Why (and to whom) do we recommend it?
Though it's a documentary, one might also file Web of Make Believe under horror as it depicts meticulous detail how so-called harmless internet pranks and so-called political websites have given rise to terrifying behavior.
The show's strategy is epitomized by the standout episode "I Am Not a Nazi," which explores how a woman identified only as Samatha came to be an influential member of the alt right. We follow each step of her radicalization into the white supremacist movement, and Samantha herself acknowledges both her vulnerability and her culpability. By the time she turns away from her tribe (she ultimately served as a key witness against the white supremacists who incited the Charlottesville riot in 2017), we understand how the flood of hate speech on mainstream websites like YouTube and Twitter helped push her further into hatred than she ever thought she could go.
The same episode also features an anonymous member of a left wing media collective called Unicorn Riot, who explains his strategies for doxxing white supremacists and using the internet to dismantle their lives whenever possible. While there's no question that the members of Unicorn Riot are on the right side of history, the episode poses an uncomfortable question about how much leeway anyone should be given to use the internet as a weapon.

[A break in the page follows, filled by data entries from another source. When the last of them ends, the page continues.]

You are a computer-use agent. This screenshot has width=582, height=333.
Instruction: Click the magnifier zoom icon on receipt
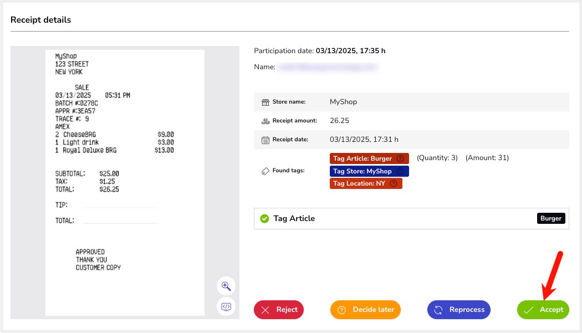[226, 286]
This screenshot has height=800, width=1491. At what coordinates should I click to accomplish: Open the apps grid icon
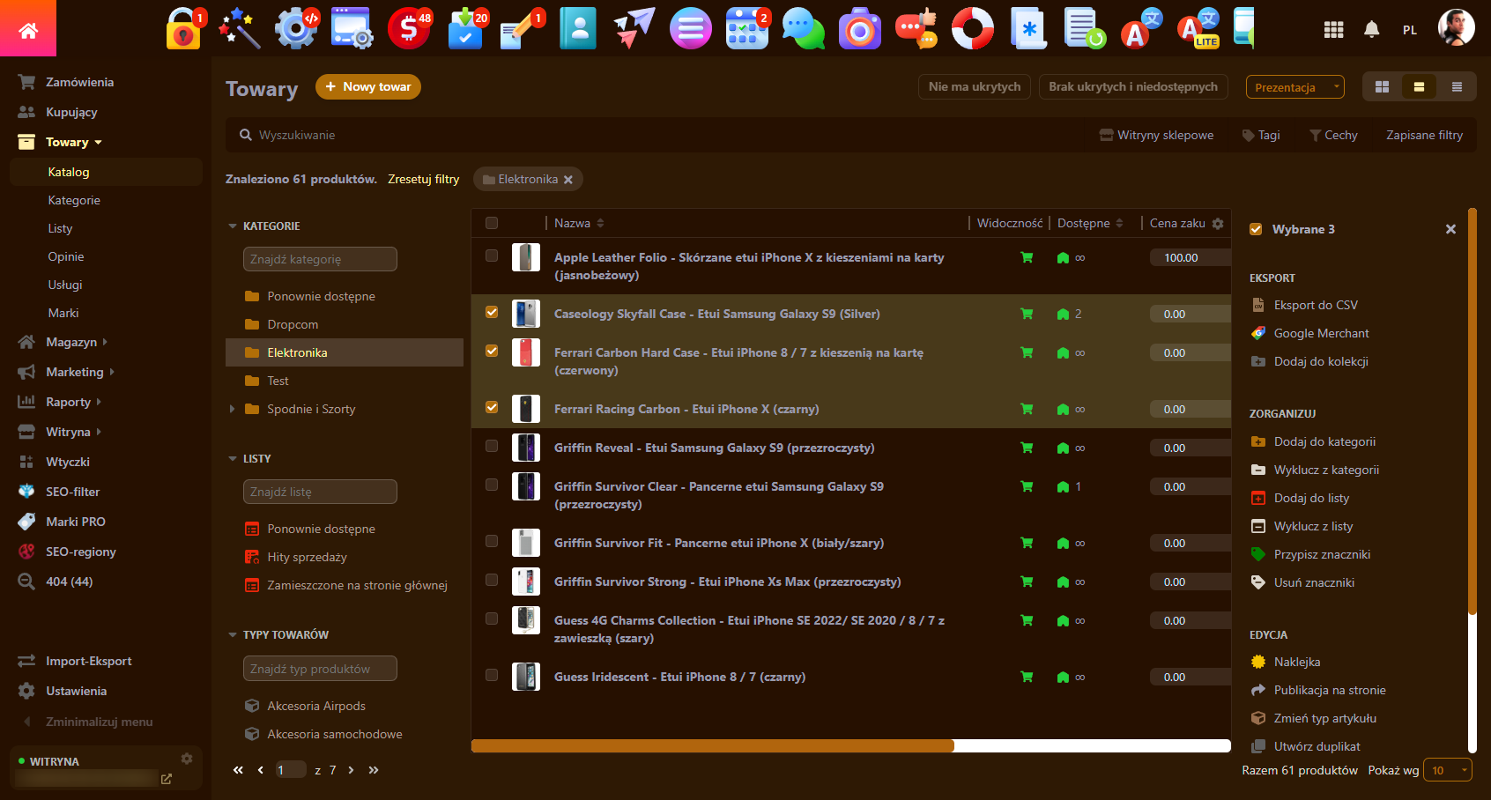click(x=1333, y=30)
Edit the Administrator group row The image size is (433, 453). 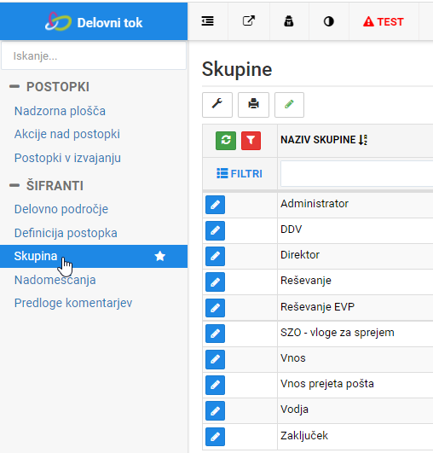click(215, 205)
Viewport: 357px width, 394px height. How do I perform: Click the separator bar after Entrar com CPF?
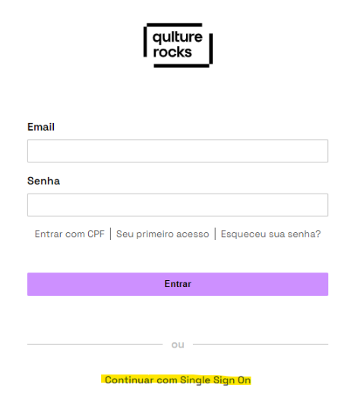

That ambivalence is echoed in other episodes, including a harrowing look at the practice of "SWATing" — making fake emergency calls to send a SWAT team to an innocent person's door. We learn how one SWATing call led to a murder in Kansas, and a teenage relative of the victim says the world of online gaming now helps him escape his depression over what happened to his family. However, it was that same world of gaming that connected the people whose SWATing stunt caused his family's tragedy in the first place.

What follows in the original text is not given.